The Joint Commission analyzed 3,375 sentinel events that resulted in permanent patient harm or death from January 1, 2010, to June 30, 2013. Of that number, 120 events were identified as having health IT-related contributing factors.

“We cannot rely on 120 events when some reporting systems have more than 40 million events in their repositories to draw from,” said Annie Callanan, CEO of Quantros, a quality/safety software and services vendor whose database tracks thousands of hospitals and pharmacies nationwide for adverse events, safety issues and what the company calls near misses. “Some of our systems capture 120 events in an hour in any given day. So, we have to go to the heart of where the data resides and really look at what the trends are, what the problems are, and better report on them.”

For example, a January 2015 article in the journal BMJ Quality and Safety found that while computerized provider order entry (CPOE) systems have “long been considered and demonstrated to be a high-leverage tool for preventing medication errors,” there is a “growing awareness and increasing documentation of concerns that CPOE can also introduce or facilitate new errors.” The article states that between 2003 and 2010 more than 1 million medication errors were reported to the MEDMARX (Quantros) registry of adverse drug events, of which 63,040 were reported as CPOE-related.

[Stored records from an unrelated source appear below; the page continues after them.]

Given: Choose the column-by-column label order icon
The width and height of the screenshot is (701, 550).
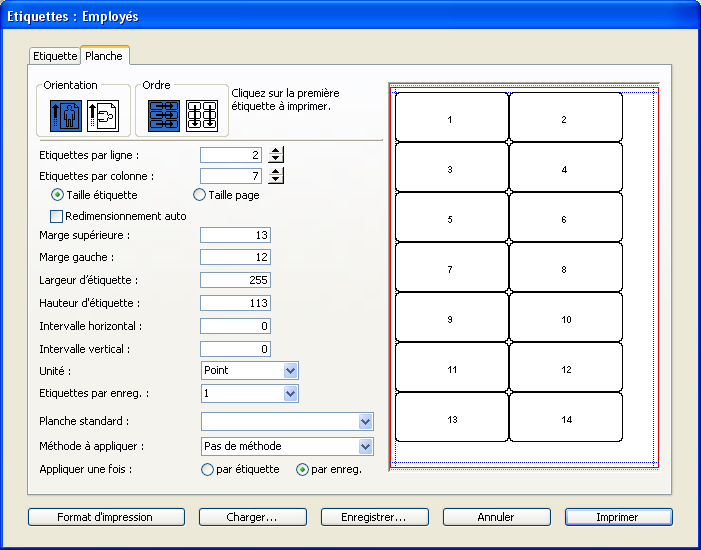Looking at the screenshot, I should (x=202, y=116).
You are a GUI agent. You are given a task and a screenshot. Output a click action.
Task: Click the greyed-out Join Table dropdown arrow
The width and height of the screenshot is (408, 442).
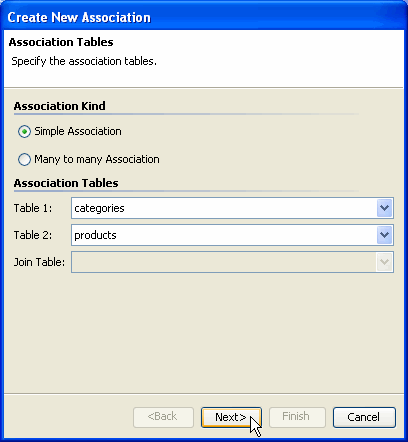pyautogui.click(x=384, y=262)

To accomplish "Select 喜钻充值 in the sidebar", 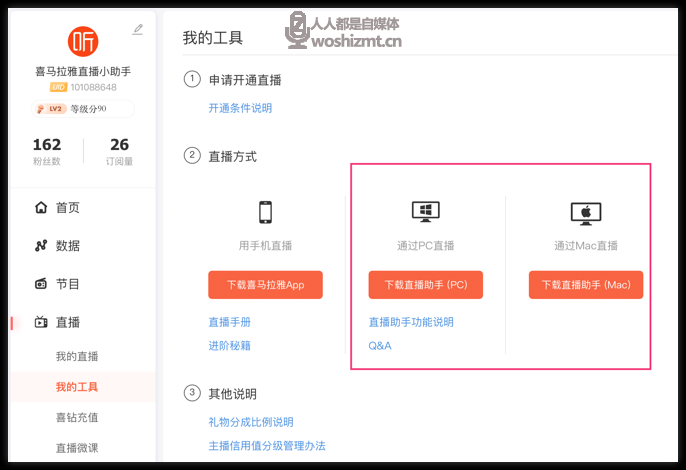I will click(x=77, y=418).
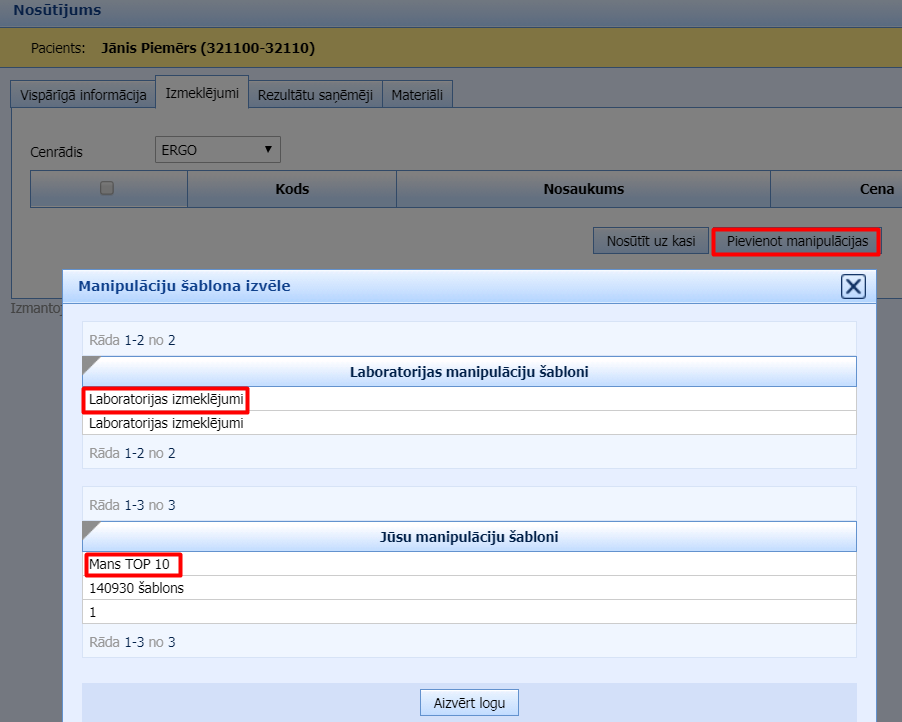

“When we talk about health IT safety issues, we’re not talking about one individual making mistakes. We’re talking about a systematic series of things that have to happen in order for a mistake to actually occur,” argues Gettinger. “When you see something in a computer, you typically don’t challenge it. And, so, what we’ve said is that if you are a clinician you shouldn’t lose your clinical sense of ‘trust but verify.’ It’s important to think through—does that sound/look right?—because that’s where we identify some of these errors. Many of them are caught by our colleagues, the pharmacists, before they ever get to a patient.”

But, Robert Wachter, M.D., a professor in the Department of Medicine at the University of California, San Francisco, details a case from his own hospital in which a patient was given a 39-fold overdose of a routine antibiotic that was not caught by a pharmacist. “The way we did that was basically a simple screen error where the doctor didn’t realize that she was prescribing in milligrams of drug per kilogram of weight,” admitted Wachter. “What was fascinating about it was that alerts were fired to warn the doctor—and ultimately then to warn the pharmacist—that this was an error, but they were ignored by everyone. You might ask: how could they be so careless? Well, it turns out we get hundreds of thousands of alerts. If you add in the intensive care unit computer monitors, we actually get millions of alerts a month. And, so, of course normal people begin to tune out.”

According to Gettinger, small errors in health IT are identified regularly. “What I try and explain to folks is that when you put in one of these systems, it’s not a one-time thing,” he cautions. “Once the system is installed you move into what I call the optimization phase, which never goes away, because the software continues to change and get better—and, sometimes it doesn’t get better, it gets a little bit worse. And, then, it gets better again because we identify what was wrong. It’s that focus that requires vigilance and attention.”

Gettinger says that “it’s important to distinguish really meaningful errors that can create harms” and “the sentinel events are things where there was harm, or what they call SNOs—substantial negative outcomes, which is the safety world’s language, not mine.” Nonetheless, he believes that “health IT, if appropriately configured with attention to these things, can prevent a lot of those downstream things.”

However, Callanan criticizes the alert for placing too much blame on human error, rather than system error. Among the eight socio-technical factors cited in the alert for contributing to sentinel events, The Joint Commission lists human-computer interface—ergonomics and usability issues resulting in data-related errors—as the number one factor. But, Callanan asserts that the top health IT-related cause of adverse events is “a lack of system compatibility and multiple electronic systems not talking to one another—and they don’t even talk about that in the alert.”